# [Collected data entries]
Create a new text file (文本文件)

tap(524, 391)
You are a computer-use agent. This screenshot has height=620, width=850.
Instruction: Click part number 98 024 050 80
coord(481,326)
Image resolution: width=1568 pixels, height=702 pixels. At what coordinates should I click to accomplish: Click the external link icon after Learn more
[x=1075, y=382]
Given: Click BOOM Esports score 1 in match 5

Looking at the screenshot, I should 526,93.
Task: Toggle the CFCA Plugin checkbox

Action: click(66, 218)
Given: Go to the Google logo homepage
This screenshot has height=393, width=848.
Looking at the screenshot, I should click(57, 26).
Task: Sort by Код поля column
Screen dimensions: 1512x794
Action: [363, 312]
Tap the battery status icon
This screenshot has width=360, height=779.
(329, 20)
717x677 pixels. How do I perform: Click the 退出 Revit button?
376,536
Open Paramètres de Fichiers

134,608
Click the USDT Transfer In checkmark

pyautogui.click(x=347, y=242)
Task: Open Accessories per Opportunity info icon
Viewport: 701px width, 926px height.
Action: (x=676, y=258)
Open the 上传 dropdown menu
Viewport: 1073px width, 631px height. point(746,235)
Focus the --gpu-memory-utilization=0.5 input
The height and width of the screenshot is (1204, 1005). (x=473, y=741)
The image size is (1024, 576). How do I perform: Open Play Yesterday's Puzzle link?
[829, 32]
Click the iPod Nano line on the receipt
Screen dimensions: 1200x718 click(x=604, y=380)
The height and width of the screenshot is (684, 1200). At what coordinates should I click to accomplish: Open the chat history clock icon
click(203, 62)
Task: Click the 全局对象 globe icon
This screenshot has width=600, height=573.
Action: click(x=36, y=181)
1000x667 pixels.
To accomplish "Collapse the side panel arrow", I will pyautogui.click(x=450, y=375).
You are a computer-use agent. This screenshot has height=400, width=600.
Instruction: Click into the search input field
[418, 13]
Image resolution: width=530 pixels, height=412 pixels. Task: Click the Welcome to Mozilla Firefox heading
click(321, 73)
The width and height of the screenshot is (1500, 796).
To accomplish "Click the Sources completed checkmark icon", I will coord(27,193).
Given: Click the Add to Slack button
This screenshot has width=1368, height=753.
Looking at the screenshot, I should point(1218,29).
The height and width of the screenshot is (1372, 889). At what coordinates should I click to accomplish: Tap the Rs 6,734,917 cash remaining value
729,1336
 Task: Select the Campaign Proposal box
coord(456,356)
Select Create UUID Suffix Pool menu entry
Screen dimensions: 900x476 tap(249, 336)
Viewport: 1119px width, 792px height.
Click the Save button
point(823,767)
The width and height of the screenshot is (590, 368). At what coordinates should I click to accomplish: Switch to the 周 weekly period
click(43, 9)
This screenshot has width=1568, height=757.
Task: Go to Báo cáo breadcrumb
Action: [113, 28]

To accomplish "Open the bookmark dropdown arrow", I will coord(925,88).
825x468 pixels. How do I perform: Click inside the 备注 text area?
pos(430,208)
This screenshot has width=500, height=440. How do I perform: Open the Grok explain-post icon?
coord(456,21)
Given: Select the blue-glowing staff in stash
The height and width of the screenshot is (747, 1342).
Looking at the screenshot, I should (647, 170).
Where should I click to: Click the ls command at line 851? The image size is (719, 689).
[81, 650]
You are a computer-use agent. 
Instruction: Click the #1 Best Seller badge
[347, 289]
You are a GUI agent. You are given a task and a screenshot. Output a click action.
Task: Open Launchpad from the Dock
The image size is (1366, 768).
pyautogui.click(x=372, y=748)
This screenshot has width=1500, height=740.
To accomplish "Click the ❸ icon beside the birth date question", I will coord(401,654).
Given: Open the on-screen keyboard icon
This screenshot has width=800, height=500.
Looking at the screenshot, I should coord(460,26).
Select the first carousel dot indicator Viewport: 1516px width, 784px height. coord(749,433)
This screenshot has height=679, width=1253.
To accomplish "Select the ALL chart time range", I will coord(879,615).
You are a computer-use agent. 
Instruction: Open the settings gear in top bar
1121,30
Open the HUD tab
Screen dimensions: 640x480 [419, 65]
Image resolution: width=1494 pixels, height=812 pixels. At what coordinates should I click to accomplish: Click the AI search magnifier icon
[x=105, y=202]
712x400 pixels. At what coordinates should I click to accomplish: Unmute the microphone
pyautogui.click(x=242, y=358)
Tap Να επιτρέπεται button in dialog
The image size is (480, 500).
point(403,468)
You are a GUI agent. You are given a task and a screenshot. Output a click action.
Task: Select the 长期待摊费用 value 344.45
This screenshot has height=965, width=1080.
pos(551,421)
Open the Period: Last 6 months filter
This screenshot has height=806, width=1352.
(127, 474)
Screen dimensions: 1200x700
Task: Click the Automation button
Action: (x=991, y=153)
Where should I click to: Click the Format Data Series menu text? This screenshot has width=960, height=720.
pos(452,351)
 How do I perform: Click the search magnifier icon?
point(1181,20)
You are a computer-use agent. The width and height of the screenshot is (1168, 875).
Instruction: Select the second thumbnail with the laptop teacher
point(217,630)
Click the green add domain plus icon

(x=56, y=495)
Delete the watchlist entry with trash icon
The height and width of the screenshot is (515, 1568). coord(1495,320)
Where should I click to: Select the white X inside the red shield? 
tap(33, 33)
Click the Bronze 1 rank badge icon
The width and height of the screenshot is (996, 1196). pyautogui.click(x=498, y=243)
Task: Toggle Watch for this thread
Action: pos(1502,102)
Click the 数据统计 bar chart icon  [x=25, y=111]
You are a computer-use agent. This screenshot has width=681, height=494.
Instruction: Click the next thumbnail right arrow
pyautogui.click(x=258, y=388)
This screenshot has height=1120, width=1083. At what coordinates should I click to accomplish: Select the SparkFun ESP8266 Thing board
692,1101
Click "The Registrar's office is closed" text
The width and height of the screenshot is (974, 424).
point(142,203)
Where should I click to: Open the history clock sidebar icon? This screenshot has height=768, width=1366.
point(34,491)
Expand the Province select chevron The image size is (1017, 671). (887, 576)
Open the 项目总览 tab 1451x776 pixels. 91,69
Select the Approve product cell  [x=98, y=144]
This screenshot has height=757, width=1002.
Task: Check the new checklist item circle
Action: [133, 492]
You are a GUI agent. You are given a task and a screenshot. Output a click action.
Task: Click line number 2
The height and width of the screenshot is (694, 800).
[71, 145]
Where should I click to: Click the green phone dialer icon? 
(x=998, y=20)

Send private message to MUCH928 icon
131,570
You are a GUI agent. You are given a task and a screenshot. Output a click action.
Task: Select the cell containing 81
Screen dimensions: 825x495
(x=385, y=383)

# [What to do]
Reproduce each entry exactly, leaving out nothing.

# [Result of the task]
Create a new text file (文本文件)

tap(524, 391)
You are a computer-use agent. This screenshot has height=620, width=850.
Instruction: Click part number 98 024 050 80
coord(481,326)
Image resolution: width=1568 pixels, height=702 pixels. At what coordinates should I click to accomplish: Click the external link icon after Learn more
[x=1075, y=382]
Given: Click BOOM Esports score 1 in match 5

Looking at the screenshot, I should 526,93.
Task: Toggle the CFCA Plugin checkbox

Action: click(66, 218)
Given: Go to the Google logo homepage
This screenshot has height=393, width=848.
Looking at the screenshot, I should click(57, 26).
Task: Sort by Код поля column
Screen dimensions: 1512x794
Action: [363, 312]
Tap the battery status icon
This screenshot has width=360, height=779.
(329, 20)
717x677 pixels. How do I perform: Click the 退出 Revit button?
376,536
Open Paramètres de Fichiers

134,608
Click the USDT Transfer In checkmark

pyautogui.click(x=347, y=242)
Task: Open Accessories per Opportunity info icon
Viewport: 701px width, 926px height.
Action: (x=676, y=258)
Open the 上传 dropdown menu
Viewport: 1073px width, 631px height. point(746,235)
Focus the --gpu-memory-utilization=0.5 input
The height and width of the screenshot is (1204, 1005). (x=473, y=741)
The image size is (1024, 576). How do I perform: Open Play Yesterday's Puzzle link?
[829, 32]
Click the iPod Nano line on the receipt
Screen dimensions: 1200x718 click(x=604, y=380)
The height and width of the screenshot is (684, 1200). At what coordinates should I click to accomplish: Open the chat history clock icon
click(203, 62)
Task: Click the 全局对象 globe icon
This screenshot has width=600, height=573.
Action: click(x=36, y=181)
1000x667 pixels.
To accomplish "Collapse the side panel arrow", I will pyautogui.click(x=450, y=375).
You are a computer-use agent. This screenshot has height=400, width=600.
Instruction: Click into the search input field
[418, 13]
Image resolution: width=530 pixels, height=412 pixels. Task: Click the Welcome to Mozilla Firefox heading
click(321, 73)
The width and height of the screenshot is (1500, 796).
To accomplish "Click the Sources completed checkmark icon", I will coord(27,193).
Given: Click the Add to Slack button
This screenshot has width=1368, height=753.
Looking at the screenshot, I should point(1218,29).
The height and width of the screenshot is (1372, 889). At what coordinates should I click to accomplish: Tap the Rs 6,734,917 cash remaining value
729,1336
 Task: Select the Campaign Proposal box
coord(456,356)
Select Create UUID Suffix Pool menu entry
Screen dimensions: 900x476 tap(249, 336)
Viewport: 1119px width, 792px height.
Click the Save button
point(823,767)
The width and height of the screenshot is (590, 368). At what coordinates should I click to accomplish: Switch to the 周 weekly period
click(43, 9)
This screenshot has width=1568, height=757.
Task: Go to Báo cáo breadcrumb
Action: [113, 28]

To accomplish "Open the bookmark dropdown arrow", I will coord(925,88).
825x468 pixels. How do I perform: Click inside the 备注 text area?
pos(430,208)
This screenshot has width=500, height=440. How do I perform: Open the Grok explain-post icon?
coord(456,21)
Given: Select the blue-glowing staff in stash
The height and width of the screenshot is (747, 1342).
Looking at the screenshot, I should (647, 170).
Where should I click to: Click the ls command at line 851? The image size is (719, 689).
[81, 650]
You are a computer-use agent. 
Instruction: Click the #1 Best Seller badge
[347, 289]
You are a GUI agent. You are given a task and a screenshot. Output a click action.
Task: Open Launchpad from the Dock
The image size is (1366, 768).
pyautogui.click(x=372, y=748)
This screenshot has width=1500, height=740.
To accomplish "Click the ❸ icon beside the birth date question", I will coord(401,654).
Given: Open the on-screen keyboard icon
This screenshot has width=800, height=500.
Looking at the screenshot, I should coord(460,26).
Select the first carousel dot indicator Viewport: 1516px width, 784px height. coord(749,433)
This screenshot has height=679, width=1253.
To accomplish "Select the ALL chart time range", I will coord(879,615).
You are a computer-use agent. 
Instruction: Open the settings gear in top bar
1121,30
Open the HUD tab
Screen dimensions: 640x480 [419, 65]
Image resolution: width=1494 pixels, height=812 pixels. At what coordinates should I click to accomplish: Click the AI search magnifier icon
[x=105, y=202]
712x400 pixels. At what coordinates should I click to accomplish: Unmute the microphone
pyautogui.click(x=242, y=358)
Tap Να επιτρέπεται button in dialog
The image size is (480, 500).
point(403,468)
You are a GUI agent. You are given a task and a screenshot. Output a click action.
Task: Select the 长期待摊费用 value 344.45
This screenshot has height=965, width=1080.
pos(551,421)
Open the Period: Last 6 months filter
This screenshot has height=806, width=1352.
(127, 474)
Screen dimensions: 1200x700
Task: Click the Automation button
Action: (x=991, y=153)
Where should I click to: Click the Format Data Series menu text? This screenshot has width=960, height=720.
pos(452,351)
 How do I perform: Click the search magnifier icon?
point(1181,20)
You are a computer-use agent. The width and height of the screenshot is (1168, 875).
Instruction: Select the second thumbnail with the laptop teacher
point(217,630)
Click the green add domain plus icon

(x=56, y=495)
Delete the watchlist entry with trash icon
The height and width of the screenshot is (515, 1568). coord(1495,320)
Where should I click to: Select the white X inside the red shield? 
tap(33, 33)
Click the Bronze 1 rank badge icon
The width and height of the screenshot is (996, 1196). pyautogui.click(x=498, y=243)
Task: Toggle Watch for this thread
Action: pos(1502,102)
Click the 数据统计 bar chart icon  [x=25, y=111]
You are a computer-use agent. This screenshot has width=681, height=494.
Instruction: Click the next thumbnail right arrow
pyautogui.click(x=258, y=388)
This screenshot has height=1120, width=1083. At what coordinates should I click to accomplish: Select the SparkFun ESP8266 Thing board
692,1101
Click "The Registrar's office is closed" text
The width and height of the screenshot is (974, 424).
point(142,203)
Where should I click to: Open the history clock sidebar icon? This screenshot has height=768, width=1366.
point(34,491)
Expand the Province select chevron The image size is (1017, 671). (887, 576)
Open the 项目总览 tab 1451x776 pixels. 91,69
Select the Approve product cell  [x=98, y=144]
This screenshot has height=757, width=1002.
Task: Check the new checklist item circle
Action: [133, 492]
You are a GUI agent. You are given a task and a screenshot. Output a click action.
Task: Click line number 2
The height and width of the screenshot is (694, 800).
[71, 145]
Where should I click to: Click the green phone dialer icon? 
(x=998, y=20)

Send private message to MUCH928 icon
131,570
You are a GUI agent. You are given a task and a screenshot. Output a click action.
Task: Select the cell containing 81
Screen dimensions: 825x495
(x=385, y=383)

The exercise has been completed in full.